Tianjin Medical University, China
Scientific Tracks Abstracts: Ann Clin Lab Res
Esophageal squamous cell carcinoma (ESCC) is one of the most aggressive cancers worldwide (five-year survival rate of only 10%). Unfortunately, such low outcome has only been slightly improved over the last decades. Unlike other tumor types, the molecular mechanisms of ESCC migration remain mostly unexplored. Histones post-translational modifications (PTMs) have been thought to be a group of epigenetic code and abnormal histone PTMs would contribute to cancer propagation. Here, we developed an integrated analysis method and performed a comprehensive profiling of histone PTMs in a paired cell lines, namely nonmalignant human esophageal epithelial cell line SHEE and its malignantly transformed counterpart SHEEC, to investigate potential histone marks related with tumor migration. In total, 11 histone modification types were mapped to 138 amino acid sites on histones, including low abundance of lysine butyrylation, 2-hydroxyisobutuylation, crotonylation, malonylation, and succinylation. 253 different modified histone peptides were further quantified, 17 of which were significantly distinguished between two cell lines. Moreover, we analyzed the relationship between histone PTMs and their regulatory enzymes by combining transcriptome and PTM analysis. Importantly, we found and confirmed that histone H4K20me2 is a unique mark that may be associated with cell migration of ESCC. Finally, this histone mark is confirmed in primary ESCC specimens, implying a possible histone PTM as a biomarker for ESCC diagnosis and treatment.

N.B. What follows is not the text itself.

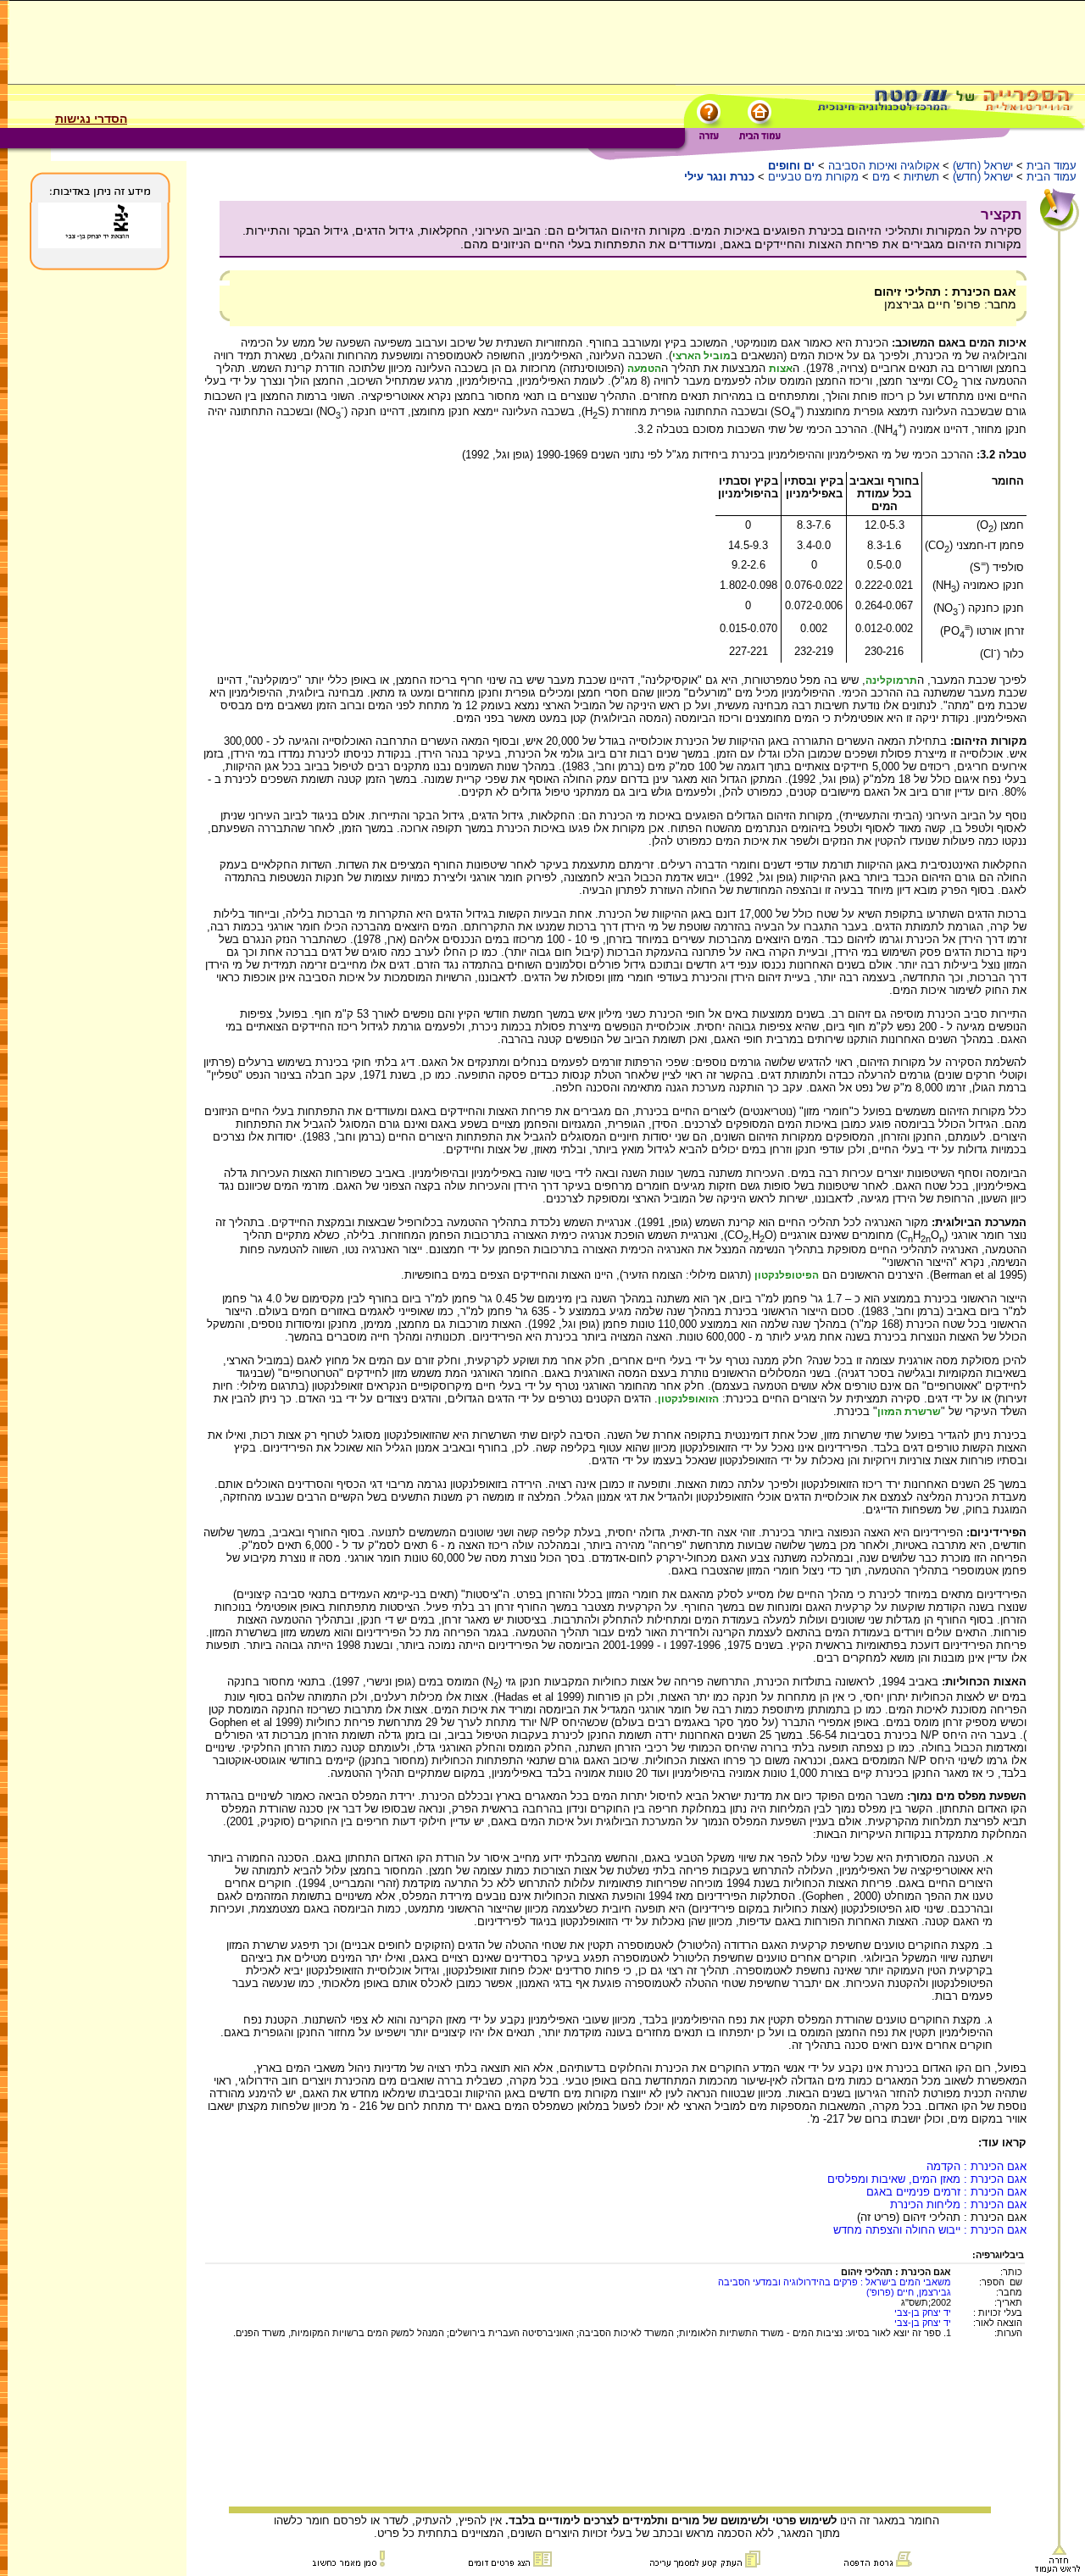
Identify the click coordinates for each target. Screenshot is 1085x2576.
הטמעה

Kai Zhang has completed his PhD in 2003 from Nankai University and Postdoctoral studies from ENSCP (Paris), Washington State University, University of Texas Southwestern Medical Centre at Dallas and The University of Chicago. Now he is a Full professor in Tianjin Medical University. He has published more than 60 papers in professional journals such as Angewandte Chemie International Edition, Analytical Chemistry and Molecular and Cellular Proteomics. His current research interest mainly focuses on developing novel mass spectrometry-based proteomics technologies for reliable, sensitive, and comprehensive analysis of proteins and posttranslational modifications (PTMs) to decode protein PTM networks and pathways for human health and for biomarker discovery.